Would you give the listing again exactly as written, minus its pictures?
*****
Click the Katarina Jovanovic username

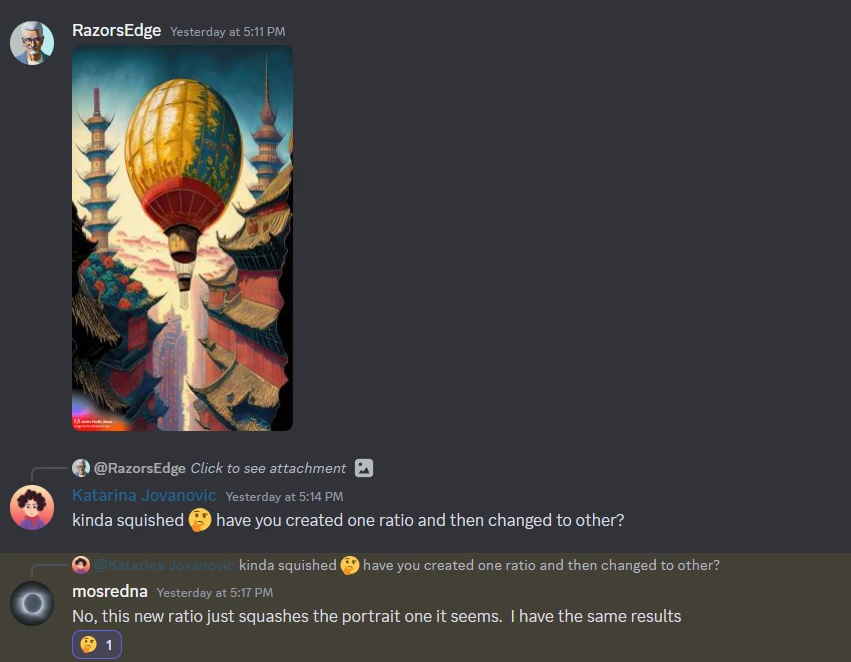click(144, 495)

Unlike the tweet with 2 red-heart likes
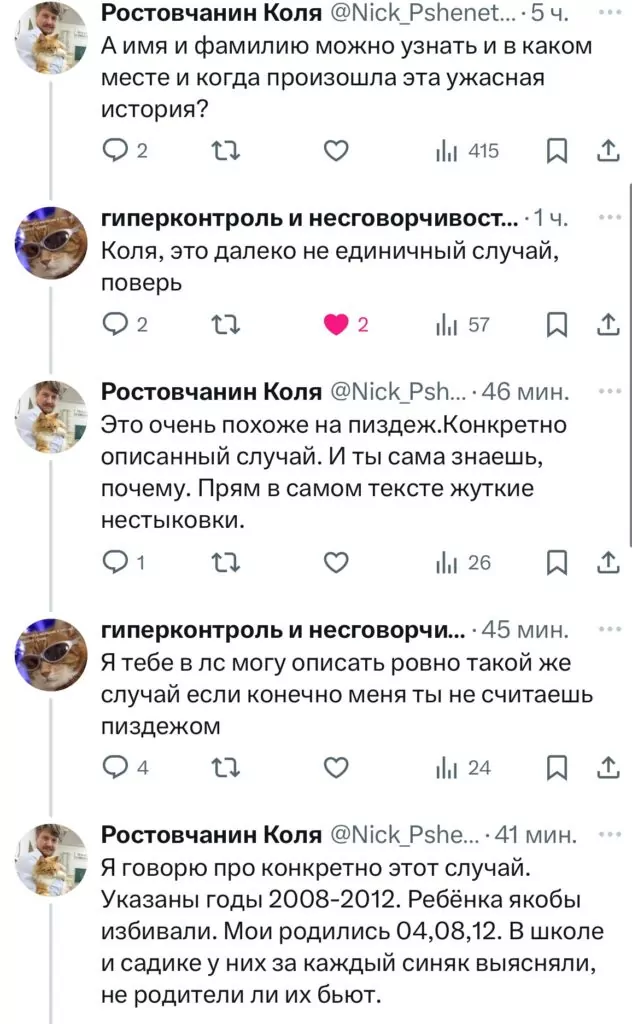point(337,324)
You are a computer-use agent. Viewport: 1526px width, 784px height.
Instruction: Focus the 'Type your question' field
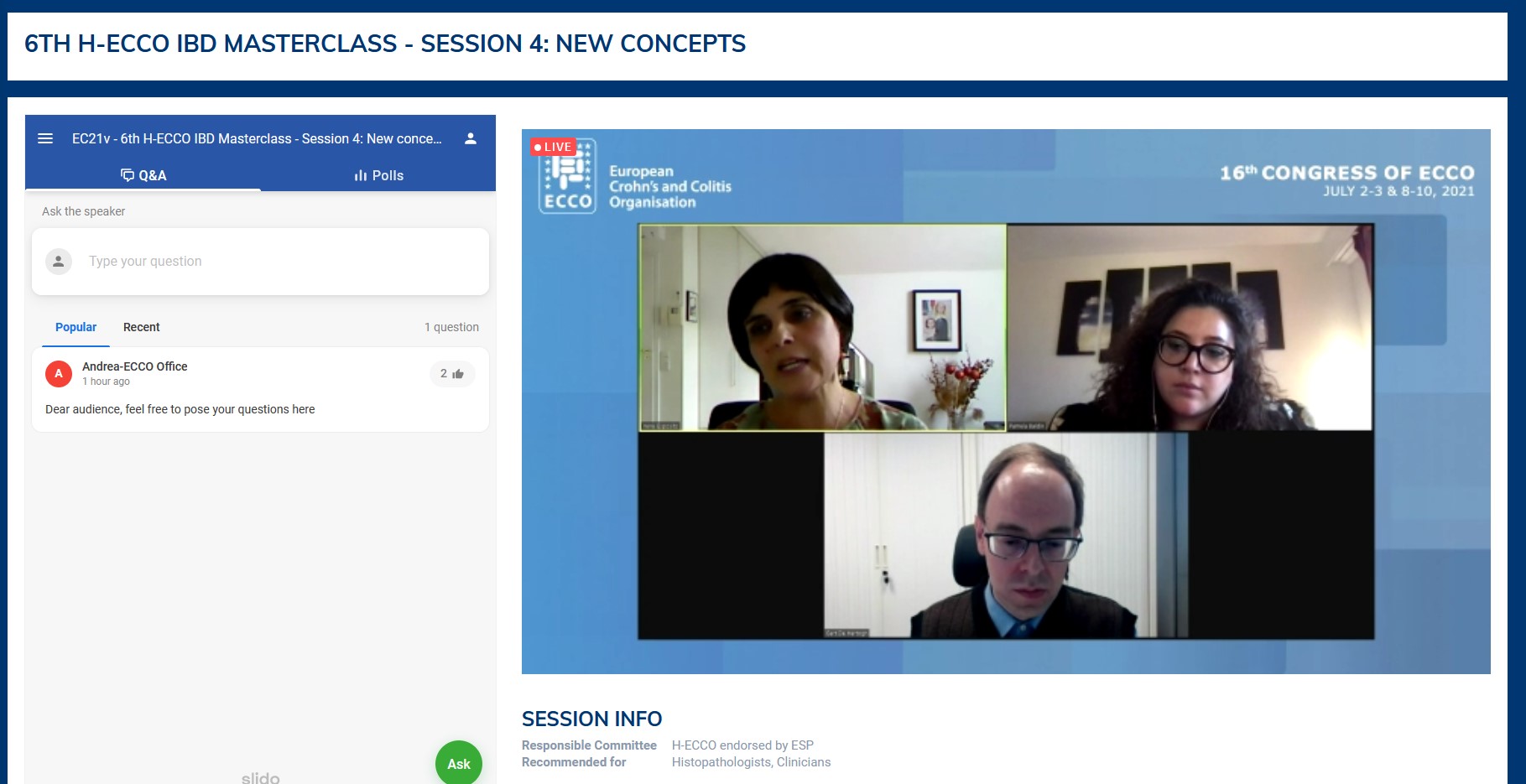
*****
_Answer to this task_.
Click the Katarina Jovanovic username

click(144, 495)

Unlike the tweet with 2 red-heart likes
point(337,324)
You are a computer-use agent. Viewport: 1526px width, 784px height.
Instruction: Focus the 'Type your question' field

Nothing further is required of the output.